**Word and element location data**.
↓
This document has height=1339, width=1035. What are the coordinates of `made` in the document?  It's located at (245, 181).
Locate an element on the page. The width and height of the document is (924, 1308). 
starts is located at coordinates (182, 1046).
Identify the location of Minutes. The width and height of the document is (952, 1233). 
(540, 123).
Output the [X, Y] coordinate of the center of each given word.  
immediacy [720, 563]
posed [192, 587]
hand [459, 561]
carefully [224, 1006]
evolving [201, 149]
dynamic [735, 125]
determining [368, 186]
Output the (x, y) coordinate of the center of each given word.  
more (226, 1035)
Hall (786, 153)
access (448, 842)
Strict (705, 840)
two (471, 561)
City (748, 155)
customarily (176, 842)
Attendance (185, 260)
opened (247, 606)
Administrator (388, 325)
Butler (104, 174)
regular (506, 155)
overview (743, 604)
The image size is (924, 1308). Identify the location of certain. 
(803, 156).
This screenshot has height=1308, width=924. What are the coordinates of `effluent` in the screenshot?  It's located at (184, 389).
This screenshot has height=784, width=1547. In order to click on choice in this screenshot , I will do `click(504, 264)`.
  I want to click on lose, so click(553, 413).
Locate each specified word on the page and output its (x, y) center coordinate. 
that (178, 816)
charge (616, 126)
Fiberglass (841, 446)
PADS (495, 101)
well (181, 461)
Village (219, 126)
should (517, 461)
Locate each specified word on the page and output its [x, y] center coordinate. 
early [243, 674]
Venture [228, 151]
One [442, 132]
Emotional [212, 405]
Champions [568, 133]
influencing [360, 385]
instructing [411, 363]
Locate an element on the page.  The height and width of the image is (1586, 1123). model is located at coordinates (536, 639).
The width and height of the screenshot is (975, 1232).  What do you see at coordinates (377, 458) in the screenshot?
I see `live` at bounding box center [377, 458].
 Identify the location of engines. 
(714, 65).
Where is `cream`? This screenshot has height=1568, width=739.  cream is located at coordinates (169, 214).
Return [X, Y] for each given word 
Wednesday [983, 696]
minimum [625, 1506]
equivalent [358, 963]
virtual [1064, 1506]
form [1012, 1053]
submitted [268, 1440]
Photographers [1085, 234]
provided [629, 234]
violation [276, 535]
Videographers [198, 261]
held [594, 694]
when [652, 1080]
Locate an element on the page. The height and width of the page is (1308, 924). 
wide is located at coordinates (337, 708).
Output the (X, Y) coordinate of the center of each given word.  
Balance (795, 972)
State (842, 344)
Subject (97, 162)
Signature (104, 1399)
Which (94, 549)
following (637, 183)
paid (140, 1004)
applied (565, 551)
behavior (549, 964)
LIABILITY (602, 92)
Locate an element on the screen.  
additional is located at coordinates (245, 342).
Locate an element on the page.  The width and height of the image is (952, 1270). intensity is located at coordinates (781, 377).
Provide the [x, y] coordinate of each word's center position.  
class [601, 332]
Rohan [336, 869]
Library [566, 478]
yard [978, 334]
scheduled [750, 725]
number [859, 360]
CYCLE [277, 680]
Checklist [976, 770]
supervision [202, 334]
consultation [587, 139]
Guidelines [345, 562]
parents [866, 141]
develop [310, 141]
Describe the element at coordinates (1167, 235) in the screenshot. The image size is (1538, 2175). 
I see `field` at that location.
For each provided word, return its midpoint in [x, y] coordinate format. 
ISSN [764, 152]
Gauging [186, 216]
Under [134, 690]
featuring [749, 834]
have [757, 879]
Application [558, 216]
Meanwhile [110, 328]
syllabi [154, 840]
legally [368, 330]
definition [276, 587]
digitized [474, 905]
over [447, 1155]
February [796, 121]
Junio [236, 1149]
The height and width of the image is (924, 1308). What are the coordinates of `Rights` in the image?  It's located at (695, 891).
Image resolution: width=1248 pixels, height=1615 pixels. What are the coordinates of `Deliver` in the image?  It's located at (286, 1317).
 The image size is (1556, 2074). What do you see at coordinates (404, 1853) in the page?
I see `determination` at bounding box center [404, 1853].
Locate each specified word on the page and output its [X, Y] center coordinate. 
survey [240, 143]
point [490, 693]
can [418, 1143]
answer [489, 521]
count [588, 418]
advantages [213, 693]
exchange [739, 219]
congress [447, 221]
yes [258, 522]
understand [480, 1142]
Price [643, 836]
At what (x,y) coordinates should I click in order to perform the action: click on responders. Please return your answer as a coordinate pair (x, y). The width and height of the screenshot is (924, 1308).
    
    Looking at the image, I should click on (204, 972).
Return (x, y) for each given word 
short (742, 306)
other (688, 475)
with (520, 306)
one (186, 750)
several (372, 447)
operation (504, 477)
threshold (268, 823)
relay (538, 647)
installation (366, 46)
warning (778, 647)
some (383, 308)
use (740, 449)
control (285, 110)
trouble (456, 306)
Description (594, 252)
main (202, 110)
↑
Write out every line of the records above verbatim, with no changes.

This document has height=1339, width=1035. What are the coordinates of `made` in the document?  It's located at (245, 181).
Locate an element on the page. The width and height of the document is (924, 1308). 
starts is located at coordinates (182, 1046).
Identify the location of Minutes. The width and height of the document is (952, 1233). 
(540, 123).
Output the [X, Y] coordinate of the center of each given word.  
immediacy [720, 563]
posed [192, 587]
hand [459, 561]
carefully [224, 1006]
evolving [201, 149]
dynamic [735, 125]
determining [368, 186]
Output the (x, y) coordinate of the center of each given word.  
more (226, 1035)
Hall (786, 153)
access (448, 842)
Strict (705, 840)
two (471, 561)
City (748, 155)
customarily (176, 842)
Attendance (185, 260)
opened (247, 606)
Administrator (388, 325)
Butler (104, 174)
regular (506, 155)
overview (743, 604)
The image size is (924, 1308). Identify the location of certain. 
(803, 156).
This screenshot has height=1308, width=924. What are the coordinates of `effluent` in the screenshot?  It's located at (184, 389).
This screenshot has height=784, width=1547. In order to click on choice in this screenshot , I will do `click(504, 264)`.
  I want to click on lose, so click(553, 413).
Locate each specified word on the page and output its (x, y) center coordinate. 
that (178, 816)
charge (616, 126)
Fiberglass (841, 446)
PADS (495, 101)
well (181, 461)
Village (219, 126)
should (517, 461)
Locate each specified word on the page and output its [x, y] center coordinate. 
early [243, 674]
Venture [228, 151]
One [442, 132]
Emotional [212, 405]
Champions [568, 133]
influencing [360, 385]
instructing [411, 363]
Locate an element on the page.  The height and width of the image is (1586, 1123). model is located at coordinates (536, 639).
The width and height of the screenshot is (975, 1232).  What do you see at coordinates (377, 458) in the screenshot?
I see `live` at bounding box center [377, 458].
 Identify the location of engines. 
(714, 65).
Where is `cream`? This screenshot has height=1568, width=739.  cream is located at coordinates (169, 214).
Return [X, Y] for each given word 
Wednesday [983, 696]
minimum [625, 1506]
equivalent [358, 963]
virtual [1064, 1506]
form [1012, 1053]
submitted [268, 1440]
Photographers [1085, 234]
provided [629, 234]
violation [276, 535]
Videographers [198, 261]
held [594, 694]
when [652, 1080]
Locate an element on the page. The height and width of the page is (1308, 924). 
wide is located at coordinates (337, 708).
Output the (X, Y) coordinate of the center of each given word.  
Balance (795, 972)
State (842, 344)
Subject (97, 162)
Signature (104, 1399)
Which (94, 549)
following (637, 183)
paid (140, 1004)
applied (565, 551)
behavior (549, 964)
LIABILITY (602, 92)
Locate an element on the screen.  
additional is located at coordinates (245, 342).
Locate an element on the page.  The width and height of the image is (952, 1270). intensity is located at coordinates (781, 377).
Provide the [x, y] coordinate of each word's center position.  
class [601, 332]
Rohan [336, 869]
Library [566, 478]
yard [978, 334]
scheduled [750, 725]
number [859, 360]
CYCLE [277, 680]
Checklist [976, 770]
supervision [202, 334]
consultation [587, 139]
Guidelines [345, 562]
parents [866, 141]
develop [310, 141]
Describe the element at coordinates (1167, 235) in the screenshot. The image size is (1538, 2175). 
I see `field` at that location.
For each provided word, return its midpoint in [x, y] coordinate format. 
ISSN [764, 152]
Gauging [186, 216]
Under [134, 690]
featuring [749, 834]
have [757, 879]
Application [558, 216]
Meanwhile [110, 328]
syllabi [154, 840]
legally [368, 330]
definition [276, 587]
digitized [474, 905]
over [447, 1155]
February [796, 121]
Junio [236, 1149]
The height and width of the image is (924, 1308). What are the coordinates of `Rights` in the image?  It's located at (695, 891).
Image resolution: width=1248 pixels, height=1615 pixels. What are the coordinates of `Deliver` in the image?  It's located at (286, 1317).
 The image size is (1556, 2074). What do you see at coordinates (404, 1853) in the page?
I see `determination` at bounding box center [404, 1853].
Locate each specified word on the page and output its [X, Y] center coordinate. 
survey [240, 143]
point [490, 693]
can [418, 1143]
answer [489, 521]
count [588, 418]
advantages [213, 693]
exchange [739, 219]
congress [447, 221]
yes [258, 522]
understand [480, 1142]
Price [643, 836]
At what (x,y) coordinates should I click in order to perform the action: click on responders. Please return your answer as a coordinate pair (x, y). The width and height of the screenshot is (924, 1308).
    
    Looking at the image, I should click on (204, 972).
Return (x, y) for each given word 
short (742, 306)
other (688, 475)
with (520, 306)
one (186, 750)
several (372, 447)
operation (504, 477)
threshold (268, 823)
relay (538, 647)
installation (366, 46)
warning (778, 647)
some (383, 308)
use (740, 449)
control (285, 110)
trouble (456, 306)
Description (594, 252)
main (202, 110)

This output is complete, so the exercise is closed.